The illustration depicts United States Senator Boies Penrose (1860-1921) dressed as a cook alongside a satirical recipe. The recipe refers to numerous points on which the Pennsylvania senator was accused of corruption. Among other things, the cartoon accuses Penrose of using empty political speak, accepting financial contributions from the organized liquor interests, as well as receiving a bribe from Rockefeller’s Standard Oil Company.
This illustration shows the Pennsylvanian Republican Senator David Aiken Reed (1880-1953) riding a "candidacy statement" projectile over a field labeled Pennsylvania politics. Reed was appointed to the United States Senate in August of 1922 to fill a vacancy. On November 7, 1922 he was elected to the position and an additional six-year term.
Quote from the Evening Public Ledger, March 23, 1922, Night Extra Page 13, concerning his candidacy:
"Major David A. Reed, who announced his candidacy for the senatorship, is openly regarded here as the Grundy choice. He has the backing of the Olivers, the Mellons, the United States Steel Company, Bell Telephone interests, Baldwin Locomotive Works and every big banking, manufacturing, transportation and financial interest in Western Pennsylvania and some in the East."

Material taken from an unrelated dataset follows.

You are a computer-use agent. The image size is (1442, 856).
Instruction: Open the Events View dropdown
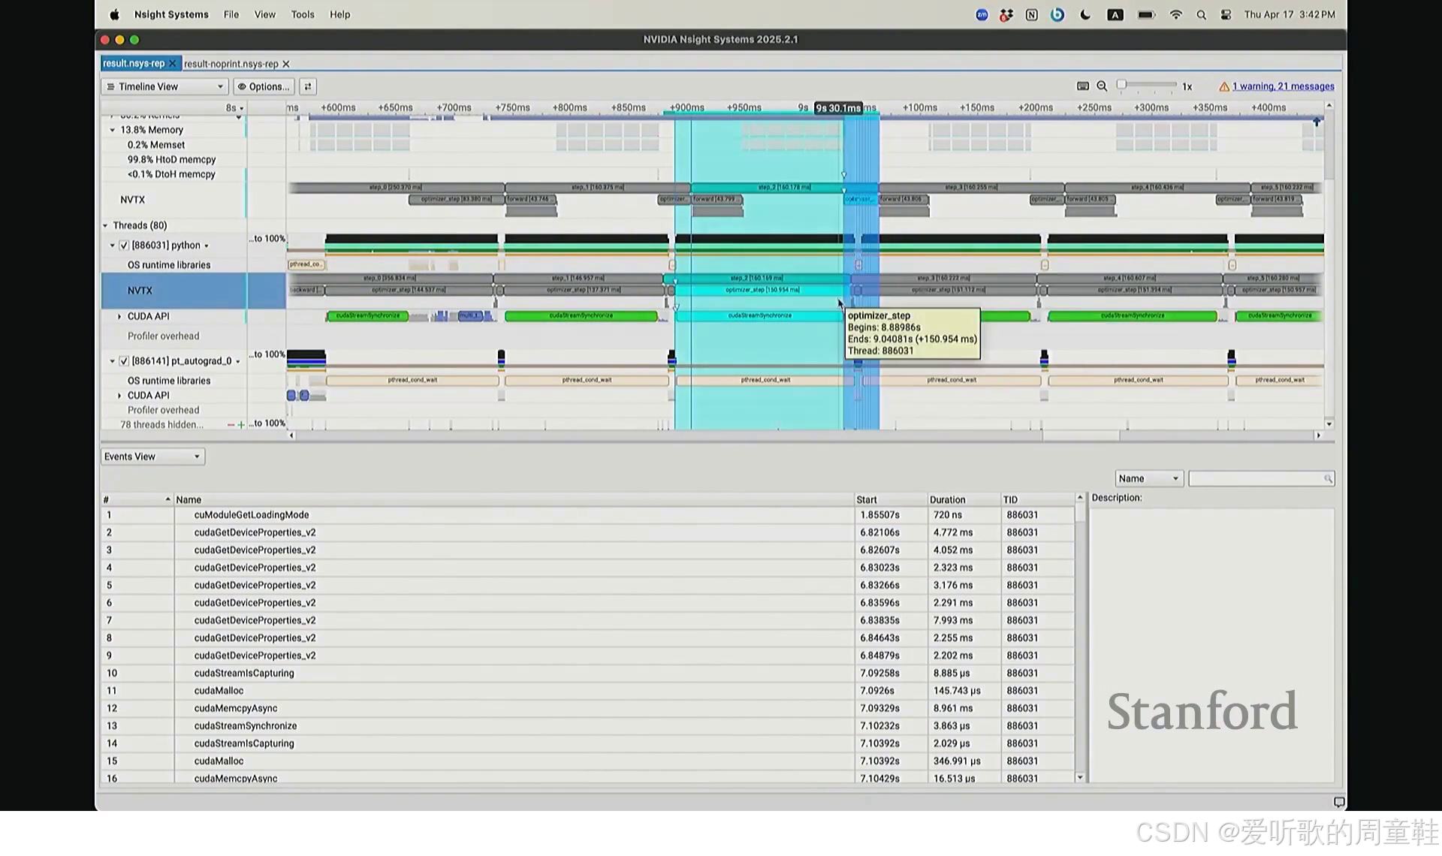(x=152, y=457)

Source: "Reed is Grundy Choice." (1922, March 23). Evening Public Ledger, p. 13. Library of Congress. Chronicling America: Historic American Newspapers. Retrieved from: < chroniclingamerica.loc.gov/lccn/sn83045211/1922-03-23/ed-1/seq-13/ >
The cartoon depicts an ill-fated investigation of Pennsylvania's Liquor Control Board. A figure representing the investigation is shown falling head first into a barrel of presumably alcohol, representing the affairs of the Liquor Control Board.

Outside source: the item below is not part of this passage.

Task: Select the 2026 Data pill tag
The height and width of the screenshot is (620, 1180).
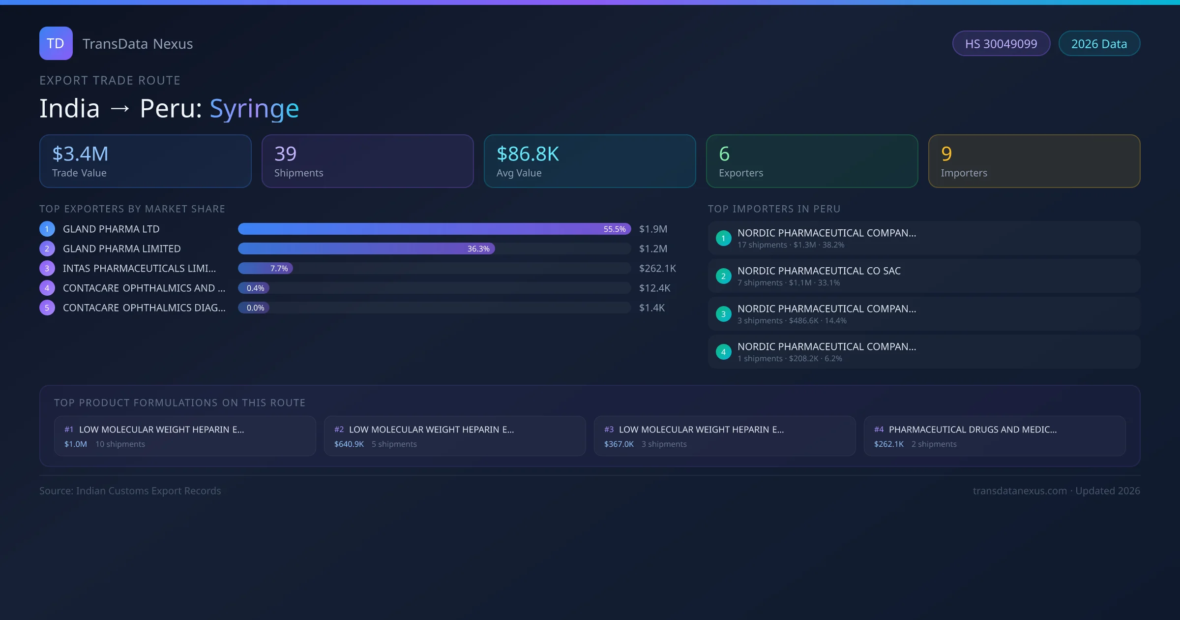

"The Pennsylvania Liquor Control Board was created in November 1933, in anticipation of the repeal of the Eighteenth Amendment to the United States Constitution. The Board was directed to set up and operate a system of state-operated stores to be the only outlets for the sale of wine and spirits in their original packages. It was also given authority to license hotels, restaurants and clubs for the sale of wine and liquor by the drink. The Board was also charged with the enforcement of laws and regulations governing the entire traffic of alcoholic beverages throughout the Commonwealth."